I actually did some amazing things this semester such as start a
Diaconal Minister Facebook group (& now I need to promote
additional activity there), do some work that included interviewing
students and alumni, … and made lots of soup 🙂 But the writing
just would not come in many areas. I came back from summer CPE
simply worn out on writing, especially reflective writing. I am
finding that I now need to become intentional in order to fit it
back into my daily life routine.

Over Christmas vacation I did not
write or read AT ALL but rather rediscovered crafting, particularly
crochet, as well as did A LOT of baking (gluten free bread and
desserts) and cooking (especially soup!). It was wonderful. As was
the family time.

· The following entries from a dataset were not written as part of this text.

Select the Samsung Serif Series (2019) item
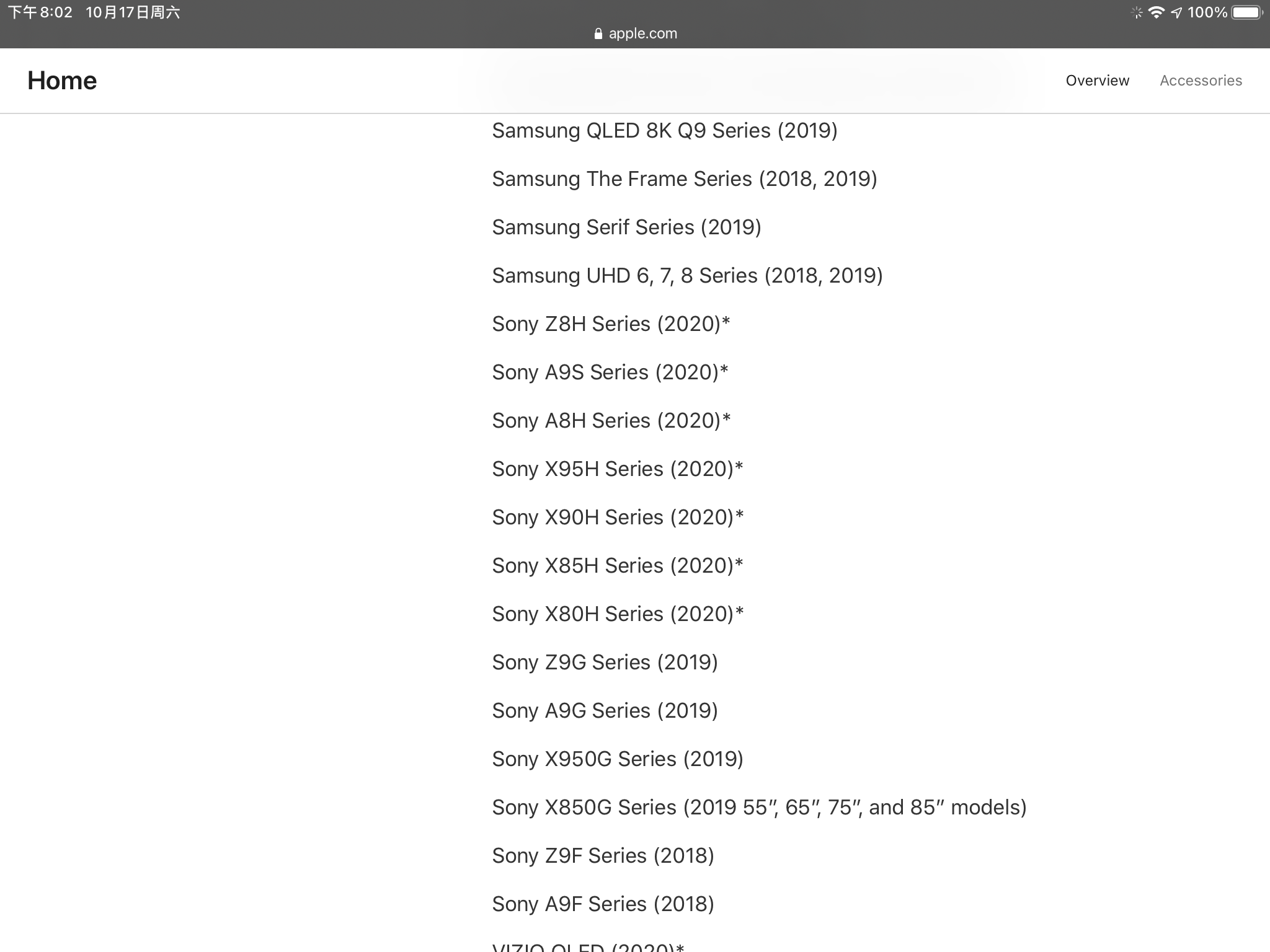Viewport: 1270px width, 952px height. pyautogui.click(x=626, y=227)
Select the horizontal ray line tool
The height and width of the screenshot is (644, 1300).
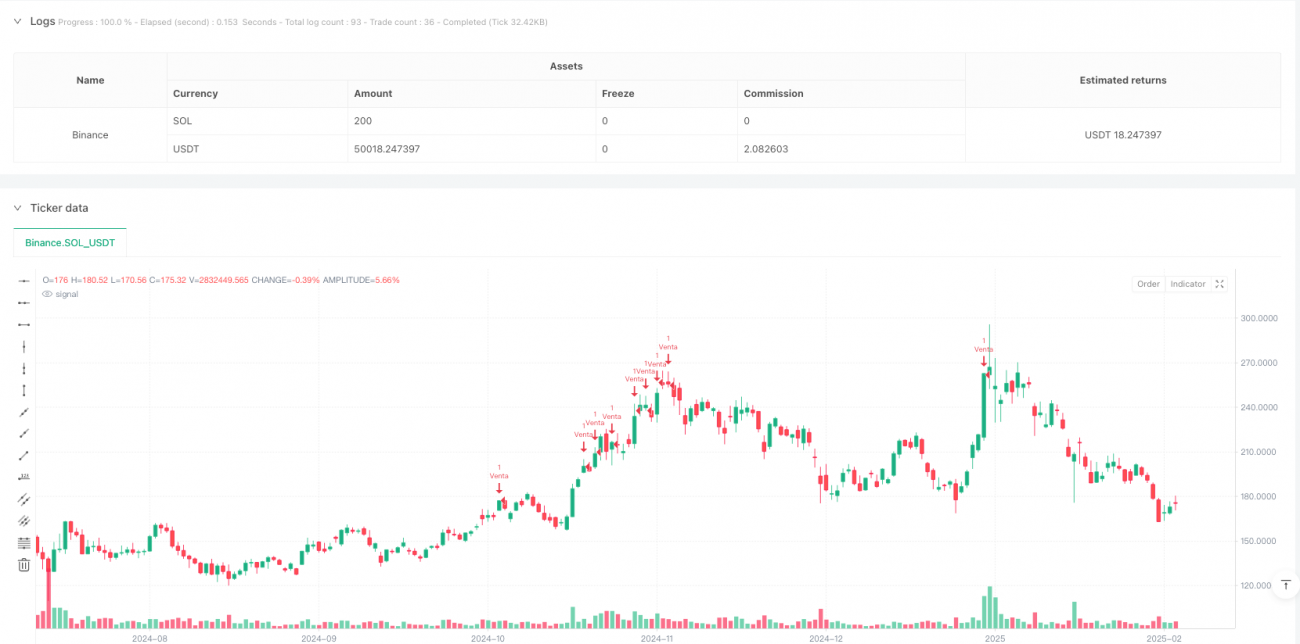[24, 303]
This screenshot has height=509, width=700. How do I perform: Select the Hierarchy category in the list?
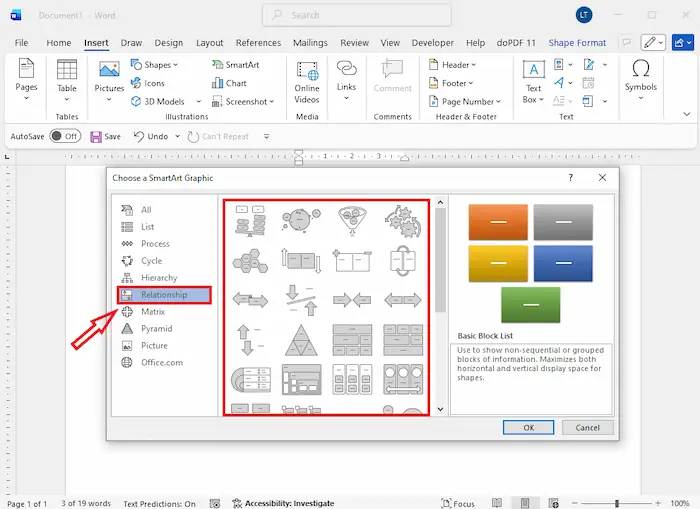[x=159, y=277]
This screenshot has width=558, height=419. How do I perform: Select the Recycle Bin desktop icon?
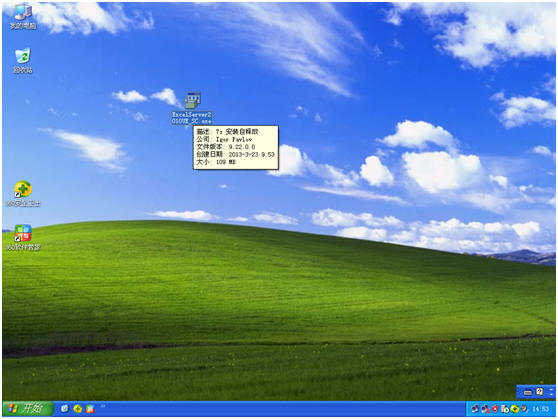23,61
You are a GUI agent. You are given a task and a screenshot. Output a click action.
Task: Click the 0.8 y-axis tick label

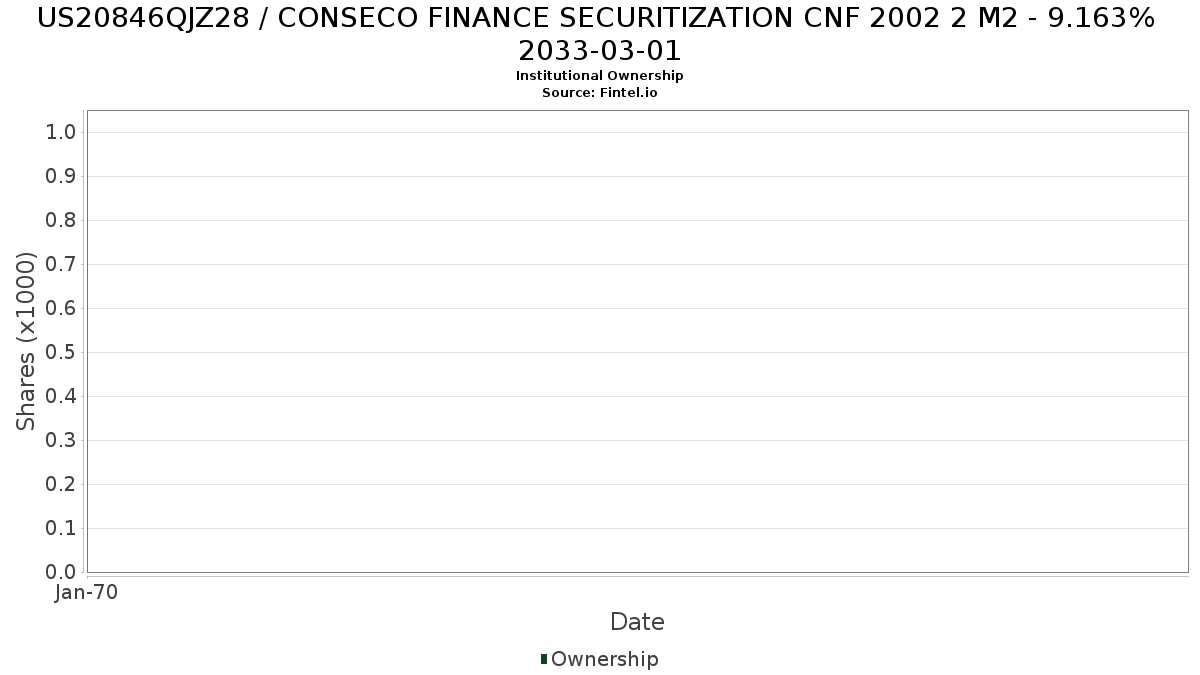[61, 221]
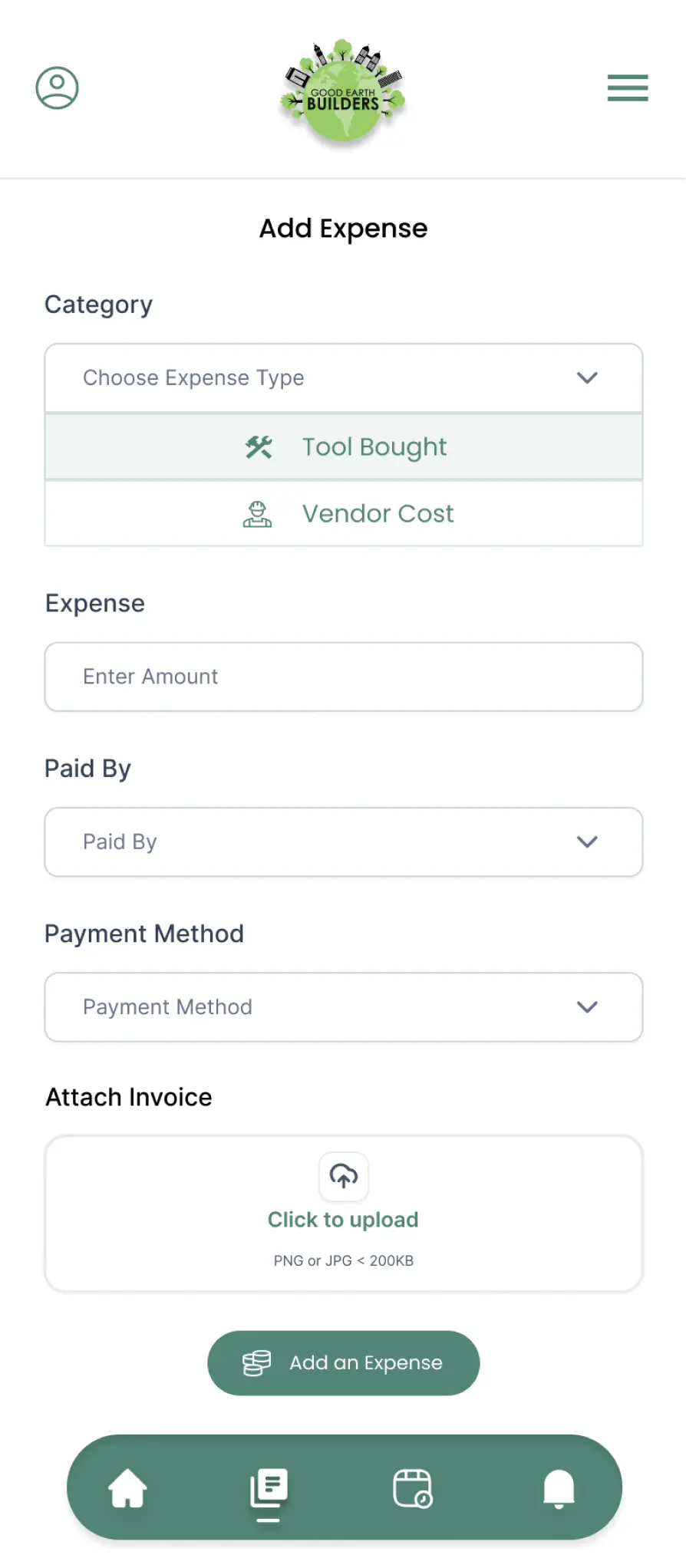Image resolution: width=686 pixels, height=1568 pixels.
Task: Select the Tool Bought option
Action: point(374,447)
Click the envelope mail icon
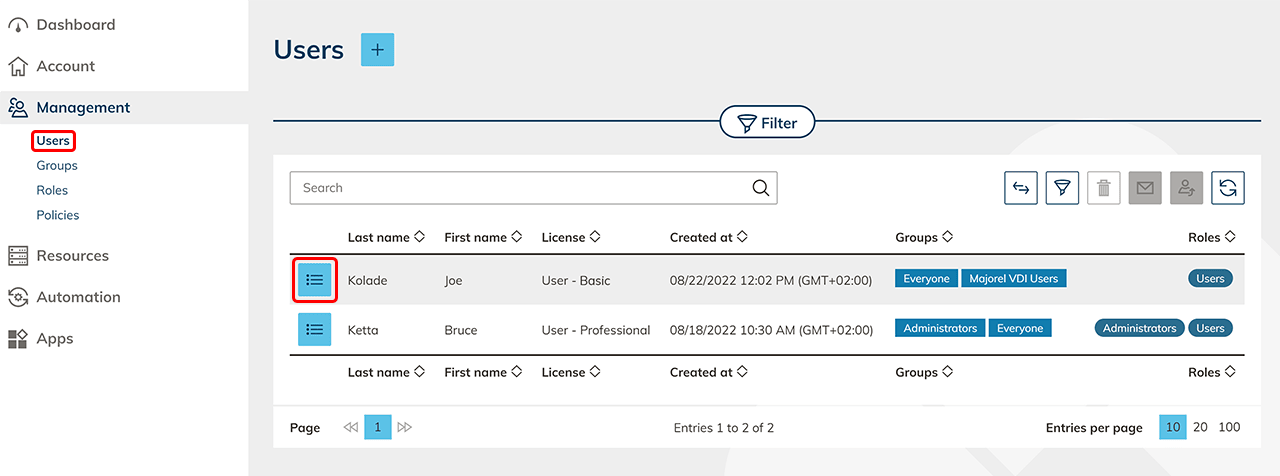The image size is (1280, 476). click(x=1145, y=188)
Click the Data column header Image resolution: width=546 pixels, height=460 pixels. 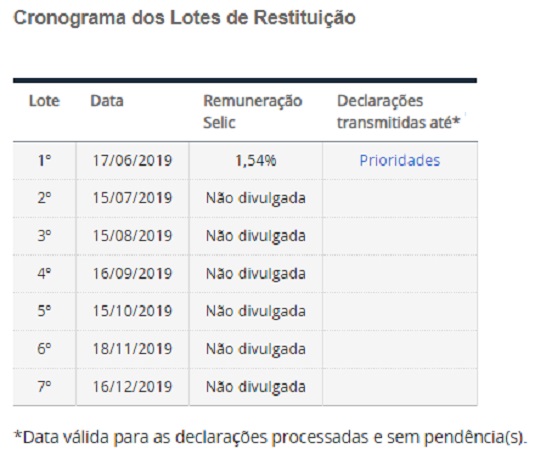[x=107, y=101]
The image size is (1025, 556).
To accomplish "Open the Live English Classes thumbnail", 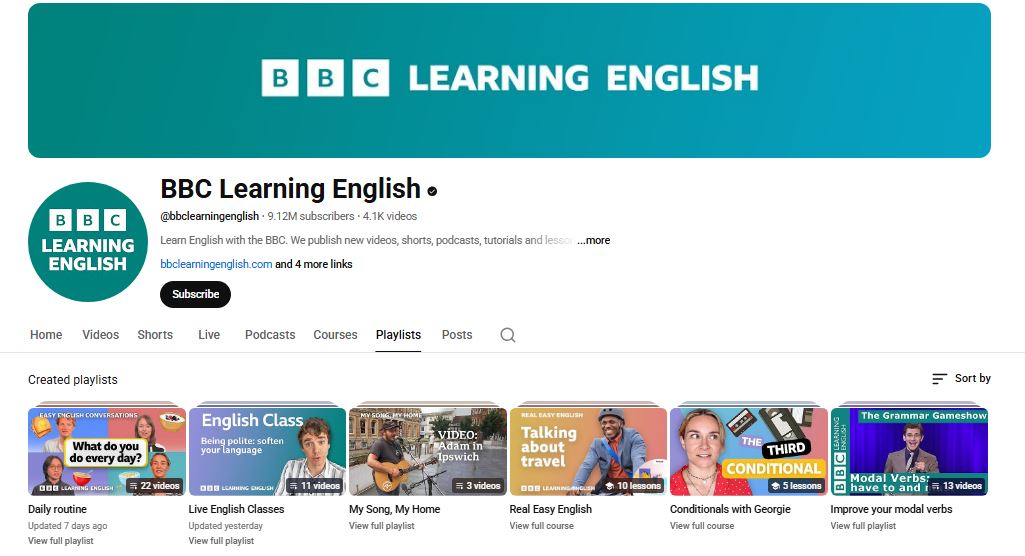I will (267, 451).
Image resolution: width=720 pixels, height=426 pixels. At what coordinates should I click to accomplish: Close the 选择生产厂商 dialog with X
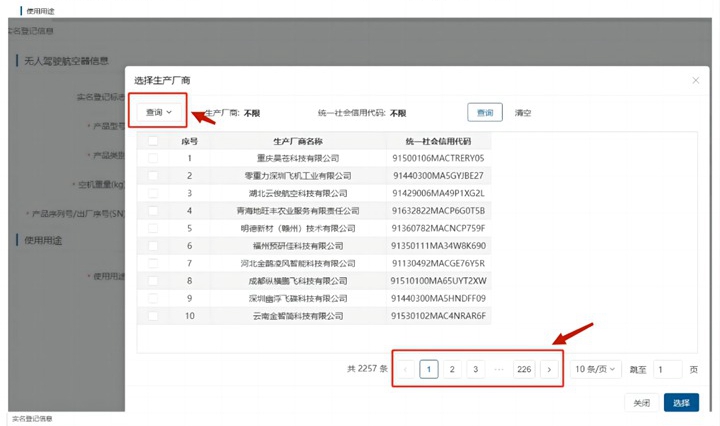coord(695,80)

I want to hold on to just a bit of that while
returning to this intentional written reflection (& sharing
of the journey) as well as balancing other aspects of wellness.

The
last half of January will be a good time to experiment with all of
this intentionality prior to second semester starting in February.
Today I find myself particularly grateful for my husband and that
he is taking this journey with me. It has been a challenge but more
often a huge blessing to share classes together along this seminary
journey. Love and belief — and official Happy 2013 (just a little
belated 😉

*For new readers, my husband, Shawn, is also a full-time
student, but in the MDiv program. You can follow his journey at
leavingmyselfbehind.wordpress.com

1 thought on “Deep Breaths … first in a series of mid-January 2013 reflections

  1. By the way if the formatting sucks it is because to get it written quickly I am using my ipad WordPress App … Not so great.